Data section>
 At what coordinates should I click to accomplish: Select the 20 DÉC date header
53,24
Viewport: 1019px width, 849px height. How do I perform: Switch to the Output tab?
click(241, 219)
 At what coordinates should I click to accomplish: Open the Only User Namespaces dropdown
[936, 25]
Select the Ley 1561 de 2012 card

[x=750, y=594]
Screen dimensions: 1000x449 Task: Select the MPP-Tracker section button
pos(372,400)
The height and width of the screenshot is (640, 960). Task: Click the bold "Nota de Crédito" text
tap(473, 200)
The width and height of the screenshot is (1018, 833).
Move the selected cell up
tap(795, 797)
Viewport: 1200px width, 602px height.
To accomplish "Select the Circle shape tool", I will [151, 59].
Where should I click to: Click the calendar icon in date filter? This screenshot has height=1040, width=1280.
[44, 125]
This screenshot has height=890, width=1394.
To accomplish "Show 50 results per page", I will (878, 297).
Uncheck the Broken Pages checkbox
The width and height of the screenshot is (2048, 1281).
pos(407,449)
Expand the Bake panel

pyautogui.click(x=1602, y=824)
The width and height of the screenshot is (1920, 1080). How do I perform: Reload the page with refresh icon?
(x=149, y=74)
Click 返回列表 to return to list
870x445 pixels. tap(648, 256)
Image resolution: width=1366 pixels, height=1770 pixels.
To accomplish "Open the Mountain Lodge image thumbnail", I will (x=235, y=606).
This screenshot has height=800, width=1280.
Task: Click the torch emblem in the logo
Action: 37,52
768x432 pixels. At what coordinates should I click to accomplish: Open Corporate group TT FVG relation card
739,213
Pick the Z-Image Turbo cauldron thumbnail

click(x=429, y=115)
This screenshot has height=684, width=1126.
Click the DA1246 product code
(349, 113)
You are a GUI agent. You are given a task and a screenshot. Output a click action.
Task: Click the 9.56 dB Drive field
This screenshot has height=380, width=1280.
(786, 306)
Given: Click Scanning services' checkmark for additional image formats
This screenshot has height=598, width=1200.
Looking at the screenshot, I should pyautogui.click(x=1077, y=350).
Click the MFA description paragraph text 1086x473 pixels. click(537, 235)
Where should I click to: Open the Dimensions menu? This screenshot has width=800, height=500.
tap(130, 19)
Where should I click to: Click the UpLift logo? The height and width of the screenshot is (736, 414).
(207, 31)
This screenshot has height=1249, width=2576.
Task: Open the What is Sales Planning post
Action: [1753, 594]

Exercise instructions> Copy out all of the data above line for line, keeping every character unchanged.

Reply>
 At what coordinates should I click to accomplish: Select the 20 DÉC date header
53,24
Viewport: 1019px width, 849px height. How do I perform: Switch to the Output tab?
click(241, 219)
 At what coordinates should I click to accomplish: Open the Only User Namespaces dropdown
[936, 25]
Select the Ley 1561 de 2012 card

[x=750, y=594]
Screen dimensions: 1000x449 Task: Select the MPP-Tracker section button
pos(372,400)
The height and width of the screenshot is (640, 960). Task: Click the bold "Nota de Crédito" text
tap(473, 200)
The width and height of the screenshot is (1018, 833).
Move the selected cell up
tap(795, 797)
Viewport: 1200px width, 602px height.
To accomplish "Select the Circle shape tool", I will [151, 59].
Where should I click to: Click the calendar icon in date filter? This screenshot has height=1040, width=1280.
[44, 125]
This screenshot has height=890, width=1394.
To accomplish "Show 50 results per page", I will (878, 297).
Uncheck the Broken Pages checkbox
The width and height of the screenshot is (2048, 1281).
pos(407,449)
Expand the Bake panel

pyautogui.click(x=1602, y=824)
The width and height of the screenshot is (1920, 1080). How do I perform: Reload the page with refresh icon?
(x=149, y=74)
Click 返回列表 to return to list
870x445 pixels. tap(648, 256)
Image resolution: width=1366 pixels, height=1770 pixels.
To accomplish "Open the Mountain Lodge image thumbnail", I will (x=235, y=606).
This screenshot has height=800, width=1280.
Task: Click the torch emblem in the logo
Action: 37,52
768x432 pixels. At what coordinates should I click to accomplish: Open Corporate group TT FVG relation card
739,213
Pick the Z-Image Turbo cauldron thumbnail

click(x=429, y=115)
This screenshot has height=684, width=1126.
Click the DA1246 product code
(349, 113)
You are a GUI agent. You are given a task and a screenshot. Output a click action.
Task: Click the 9.56 dB Drive field
This screenshot has height=380, width=1280.
(786, 306)
Given: Click Scanning services' checkmark for additional image formats
This screenshot has height=598, width=1200.
Looking at the screenshot, I should pyautogui.click(x=1077, y=350).
Click the MFA description paragraph text 1086x473 pixels. click(537, 235)
Where should I click to: Open the Dimensions menu? This screenshot has width=800, height=500.
tap(130, 19)
Where should I click to: Click the UpLift logo? The height and width of the screenshot is (736, 414).
(207, 31)
This screenshot has height=1249, width=2576.
Task: Open the What is Sales Planning post
Action: [1753, 594]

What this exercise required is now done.